■ **What to do**
Lay out every line of the rows below as a JSON list of strings, one string per line, and skip any blank lines.

Stored data below:

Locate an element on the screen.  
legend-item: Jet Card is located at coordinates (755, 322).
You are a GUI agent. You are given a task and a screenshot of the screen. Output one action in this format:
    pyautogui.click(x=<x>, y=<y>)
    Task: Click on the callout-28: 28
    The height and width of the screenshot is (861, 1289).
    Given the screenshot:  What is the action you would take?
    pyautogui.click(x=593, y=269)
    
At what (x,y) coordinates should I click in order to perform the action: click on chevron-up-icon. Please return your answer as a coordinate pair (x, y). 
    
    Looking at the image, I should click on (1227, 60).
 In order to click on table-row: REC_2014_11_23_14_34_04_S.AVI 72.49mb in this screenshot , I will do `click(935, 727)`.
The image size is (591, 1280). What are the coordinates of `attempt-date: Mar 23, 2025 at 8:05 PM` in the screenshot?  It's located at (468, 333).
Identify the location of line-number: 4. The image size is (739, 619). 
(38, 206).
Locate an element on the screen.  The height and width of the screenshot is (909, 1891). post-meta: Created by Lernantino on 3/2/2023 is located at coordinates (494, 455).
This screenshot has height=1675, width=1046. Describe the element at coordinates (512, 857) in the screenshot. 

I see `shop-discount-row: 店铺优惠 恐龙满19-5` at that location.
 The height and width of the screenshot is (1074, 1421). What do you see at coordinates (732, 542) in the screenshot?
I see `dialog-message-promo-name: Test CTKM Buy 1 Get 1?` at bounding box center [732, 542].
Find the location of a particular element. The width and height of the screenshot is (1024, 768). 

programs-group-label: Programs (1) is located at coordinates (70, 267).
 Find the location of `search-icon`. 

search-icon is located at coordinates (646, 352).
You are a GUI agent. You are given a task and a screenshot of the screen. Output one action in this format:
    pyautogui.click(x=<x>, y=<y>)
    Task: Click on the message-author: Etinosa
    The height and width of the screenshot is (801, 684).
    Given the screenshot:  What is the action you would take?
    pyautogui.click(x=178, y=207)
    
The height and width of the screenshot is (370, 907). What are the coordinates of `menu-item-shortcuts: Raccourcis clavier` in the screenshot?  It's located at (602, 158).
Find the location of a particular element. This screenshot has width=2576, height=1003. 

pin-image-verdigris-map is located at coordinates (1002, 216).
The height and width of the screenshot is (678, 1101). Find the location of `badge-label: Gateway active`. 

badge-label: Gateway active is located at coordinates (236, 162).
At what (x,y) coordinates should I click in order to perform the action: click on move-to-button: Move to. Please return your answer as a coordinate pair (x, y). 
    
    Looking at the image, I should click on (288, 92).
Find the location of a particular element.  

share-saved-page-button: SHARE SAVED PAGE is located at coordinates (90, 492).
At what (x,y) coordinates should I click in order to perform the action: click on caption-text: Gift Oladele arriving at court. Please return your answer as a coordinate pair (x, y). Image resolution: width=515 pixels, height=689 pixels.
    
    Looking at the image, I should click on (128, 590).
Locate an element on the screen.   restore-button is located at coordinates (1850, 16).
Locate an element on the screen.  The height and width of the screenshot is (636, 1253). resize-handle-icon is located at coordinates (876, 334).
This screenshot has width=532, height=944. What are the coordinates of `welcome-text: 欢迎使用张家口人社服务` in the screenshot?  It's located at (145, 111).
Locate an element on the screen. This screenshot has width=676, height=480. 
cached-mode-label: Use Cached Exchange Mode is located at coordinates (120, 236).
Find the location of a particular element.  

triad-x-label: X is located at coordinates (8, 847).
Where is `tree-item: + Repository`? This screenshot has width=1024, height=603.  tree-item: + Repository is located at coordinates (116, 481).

End of Stored data.

■ **The answer**
[
  "Locate an element on the screen.  ",
  "legend-item: Jet Card is located at coordinates (755, 322).",
  "You are a GUI agent. You are given a task and a screenshot of the screen. Output one action in this format:",
  "    pyautogui.click(x=<x>, y=<y>)",
  "    Task: Click on the callout-28: 28",
  "    The height and width of the screenshot is (861, 1289).",
  "    Given the screenshot:  What is the action you would take?",
  "    pyautogui.click(x=593, y=269)",
  "At what (x,y) coordinates should I click in order to perform the action: click on chevron-up-icon. Please return your answer as a coordinate pair (x, y). ",
  "    Looking at the image, I should click on (1227, 60).",
  " In order to click on table-row: REC_2014_11_23_14_34_04_S.AVI 72.49mb in this screenshot , I will do `click(935, 727)`.",
  "The image size is (591, 1280). What are the coordinates of `attempt-date: Mar 23, 2025 at 8:05 PM` in the screenshot?  It's located at (468, 333).",
  "Identify the location of line-number: 4. The image size is (739, 619). ",
  "(38, 206).",
  "Locate an element on the screen.  The height and width of the screenshot is (909, 1891). post-meta: Created by Lernantino on 3/2/2023 is located at coordinates (494, 455).",
  "This screenshot has height=1675, width=1046. Describe the element at coordinates (512, 857) in the screenshot. ",
  "I see `shop-discount-row: 店铺优惠 恐龙满19-5` at that location.",
  " The height and width of the screenshot is (1074, 1421). What do you see at coordinates (732, 542) in the screenshot?",
  "I see `dialog-message-promo-name: Test CTKM Buy 1 Get 1?` at bounding box center [732, 542].",
  "Find the location of a particular element. The width and height of the screenshot is (1024, 768). ",
  "programs-group-label: Programs (1) is located at coordinates (70, 267).",
  " Find the location of `search-icon`. ",
  "search-icon is located at coordinates (646, 352).",
  "You are a GUI agent. You are given a task and a screenshot of the screen. Output one action in this format:",
  "    pyautogui.click(x=<x>, y=<y>)",
  "    Task: Click on the message-author: Etinosa",
  "    The height and width of the screenshot is (801, 684).",
  "    Given the screenshot:  What is the action you would take?",
  "    pyautogui.click(x=178, y=207)",
  "The height and width of the screenshot is (370, 907). What are the coordinates of `menu-item-shortcuts: Raccourcis clavier` in the screenshot?  It's located at (602, 158).",
  "Find the location of a particular element. This screenshot has width=2576, height=1003. ",
  "pin-image-verdigris-map is located at coordinates (1002, 216).",
  "The height and width of the screenshot is (678, 1101). Find the location of `badge-label: Gateway active`. ",
  "badge-label: Gateway active is located at coordinates (236, 162).",
  "At what (x,y) coordinates should I click in order to perform the action: click on move-to-button: Move to. Please return your answer as a coordinate pair (x, y). ",
  "    Looking at the image, I should click on (288, 92).",
  "Find the location of a particular element.  ",
  "share-saved-page-button: SHARE SAVED PAGE is located at coordinates (90, 492).",
  "At what (x,y) coordinates should I click in order to perform the action: click on caption-text: Gift Oladele arriving at court. Please return your answer as a coordinate pair (x, y). Image resolution: width=515 pixels, height=689 pixels.",
  "    Looking at the image, I should click on (128, 590).",
  "Locate an element on the screen.   restore-button is located at coordinates (1850, 16).",
  "Locate an element on the screen.  The height and width of the screenshot is (636, 1253). resize-handle-icon is located at coordinates (876, 334).",
  "This screenshot has width=532, height=944. What are the coordinates of `welcome-text: 欢迎使用张家口人社服务` in the screenshot?  It's located at (145, 111).",
  "Locate an element on the screen. This screenshot has width=676, height=480. ",
  "cached-mode-label: Use Cached Exchange Mode is located at coordinates (120, 236).",
  "Find the location of a particular element.  ",
  "triad-x-label: X is located at coordinates (8, 847).",
  "Where is `tree-item: + Repository`? This screenshot has width=1024, height=603.  tree-item: + Repository is located at coordinates (116, 481)."
]